[TASK PROMPT] Gather and copy out, in full, each line of the material below that contains the word "arrow".
-- start RECORD SET --
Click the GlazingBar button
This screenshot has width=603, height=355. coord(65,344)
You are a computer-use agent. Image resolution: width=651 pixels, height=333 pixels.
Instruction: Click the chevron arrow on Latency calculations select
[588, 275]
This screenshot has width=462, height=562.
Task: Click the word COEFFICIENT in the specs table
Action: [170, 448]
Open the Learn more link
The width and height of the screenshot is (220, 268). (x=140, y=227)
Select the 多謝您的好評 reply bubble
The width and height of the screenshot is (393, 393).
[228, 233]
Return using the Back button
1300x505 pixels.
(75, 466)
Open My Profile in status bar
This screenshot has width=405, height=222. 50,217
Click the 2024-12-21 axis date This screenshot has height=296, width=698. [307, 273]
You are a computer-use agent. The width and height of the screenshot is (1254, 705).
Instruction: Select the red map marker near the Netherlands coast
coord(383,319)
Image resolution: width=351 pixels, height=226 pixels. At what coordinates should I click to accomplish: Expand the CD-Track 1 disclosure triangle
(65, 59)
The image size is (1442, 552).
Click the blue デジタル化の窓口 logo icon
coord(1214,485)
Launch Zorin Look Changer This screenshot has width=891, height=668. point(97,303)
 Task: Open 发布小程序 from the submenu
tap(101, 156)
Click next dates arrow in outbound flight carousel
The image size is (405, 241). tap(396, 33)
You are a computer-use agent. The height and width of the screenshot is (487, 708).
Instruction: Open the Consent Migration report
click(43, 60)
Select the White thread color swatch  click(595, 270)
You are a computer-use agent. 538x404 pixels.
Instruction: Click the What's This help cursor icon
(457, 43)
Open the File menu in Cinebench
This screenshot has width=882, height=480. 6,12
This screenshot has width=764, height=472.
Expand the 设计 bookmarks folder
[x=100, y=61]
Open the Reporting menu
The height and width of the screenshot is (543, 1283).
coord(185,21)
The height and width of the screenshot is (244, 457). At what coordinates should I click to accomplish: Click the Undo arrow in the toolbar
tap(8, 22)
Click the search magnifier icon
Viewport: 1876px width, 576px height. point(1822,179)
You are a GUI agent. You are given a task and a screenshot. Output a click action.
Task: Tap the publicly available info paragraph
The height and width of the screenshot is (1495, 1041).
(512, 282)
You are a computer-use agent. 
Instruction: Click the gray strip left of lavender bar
-- end RECORD SET --
[TASK SOLUTION]
Instruction: Click the chevron arrow on Latency calculations select
Click next dates arrow in outbound flight carousel
The height and width of the screenshot is (244, 457). At what coordinates should I click to accomplish: Click the Undo arrow in the toolbar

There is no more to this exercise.